SPECT scans involve two steps: receiving a radioactive injection (called a tracer) and using a SPECT machine to scan a specific area of your body.

Receiving a radioactive substance

You'll receive a radioactive substance through an intravenous (IV) infusion into a vein in your arm. The tracer dose is very small, and you may feel a cold sensation as it enters your body. You may be asked to lie quietly in a room for 20 minutes or more before your scan while your body absorbs the radioactive tracer. In some cases, you may need to wait several hours or, rarely, several days between the injection and your SPECT scan.

Your body's more active tissues will absorb more of the radioactive substance. For instance, during a seizure, the area of your brain causing the seizure may retain more of the radioactive tracer, which allows doctors to pinpoint the area of your brain causing your seizures.

Undergoing the SPECT scan

The SPECT machine is a large circular device containing a camera that detects the radioactive tracer your body absorbs. During your scan, you lie on a table while the SPECT machine rotates around you. The SPECT machine takes pictures of your internal organs and other structures. The pictures are sent to a computer that uses the information to create 3D images of your body.
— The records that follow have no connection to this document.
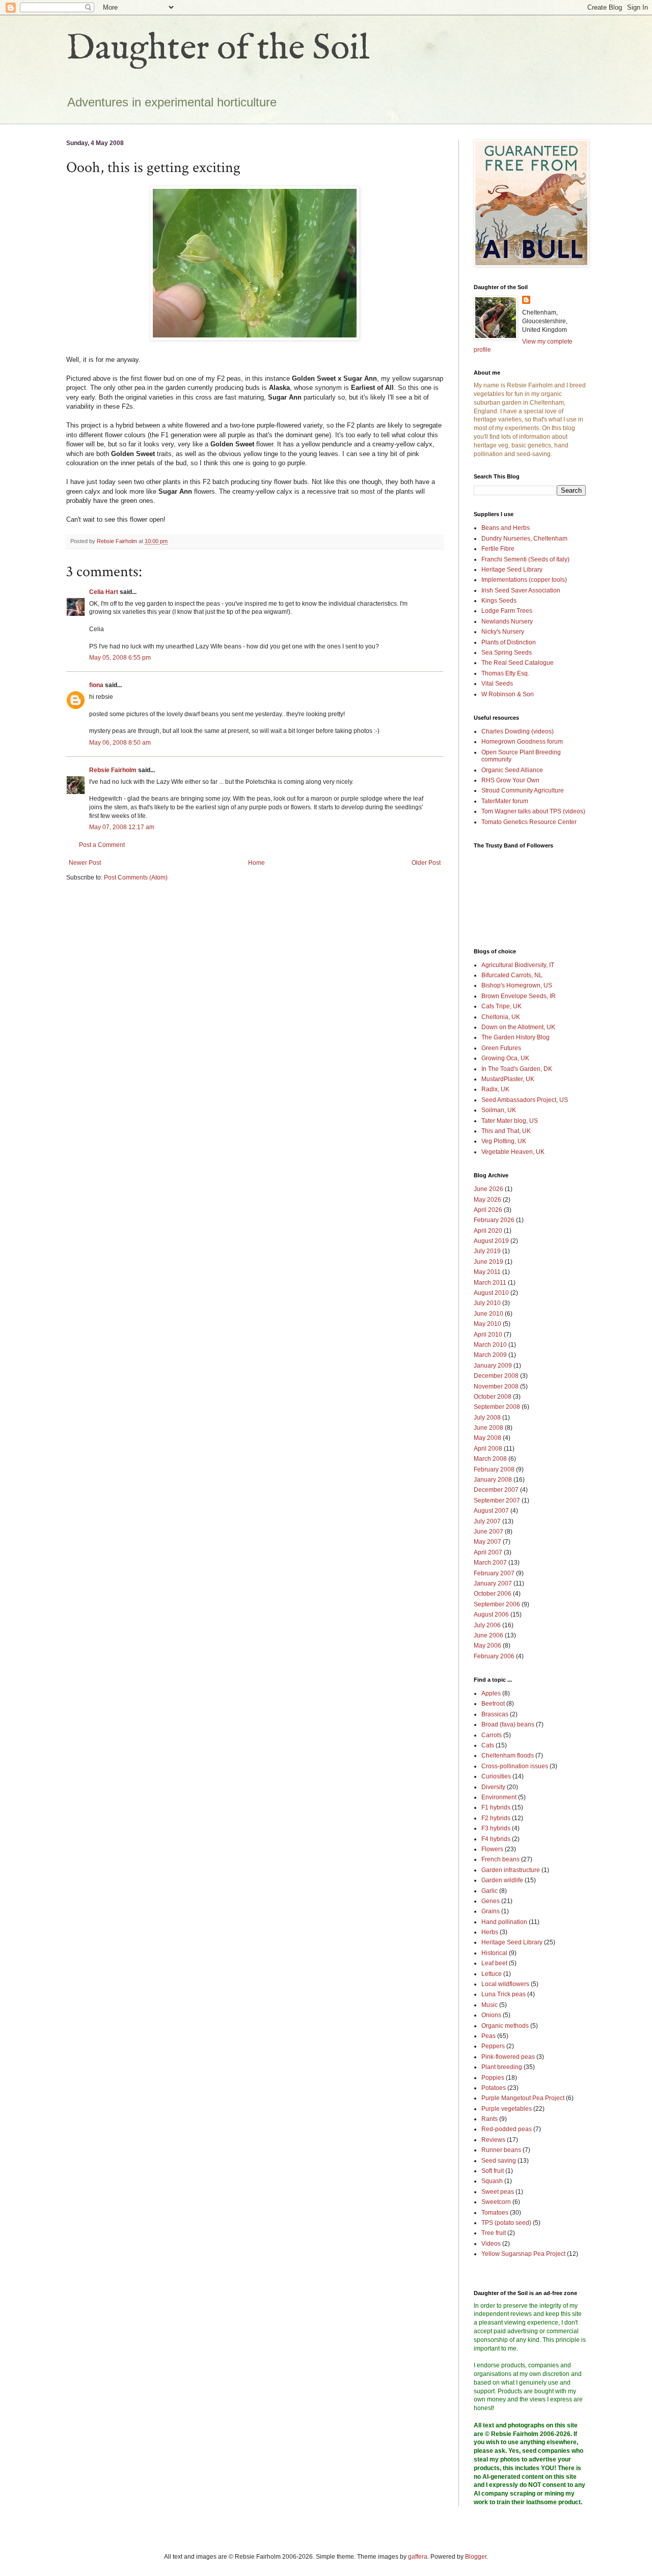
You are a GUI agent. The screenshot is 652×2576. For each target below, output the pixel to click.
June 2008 (488, 1427)
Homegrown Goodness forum (522, 741)
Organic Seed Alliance (512, 770)
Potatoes (493, 2087)
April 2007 (488, 1552)
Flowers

How long your scan takes depends on the reason for your procedure.

After the test

Most of the radioactive tracer leaves your body through your urine within a few hours after your SPECT scan. Your doctor may instruct you to drink more fluids, such as juice or water, after your SPECT scan to help flush the tracer from your body. Your body breaks down the remaining tracer over the next few days.

SPECT scan

During a SPECT scan, your health care team positions you on a table. Then the SPECT machine rotates around you, taking pictures of internal organs and other structures highlighted by the radioactive tracer in your body.


A radiologist or doctor with advanced training in nuclear medicine will analyze the results of your SPECT scan and send them to your doctor. Pictures from your scan may show colors that tell your doctor what areas of your body absorbed more of the radioactive tracer and which areas absorbed less. For instance, a brain SPECT image might show a lighter color where brain cells are less active and darker colors where brains cells are more active. Some SPECT images show shades of gray, rather than colors.

Ask your health care team how long to expect to wait for your results.

SPECT scan results

SPECT scan results can be in color or shades of gray. The varying shades or colors show your doctor which cells in your body are absorbing more or less of the radioactive tracer. This scan includes images of the kidneys, liver and spleen.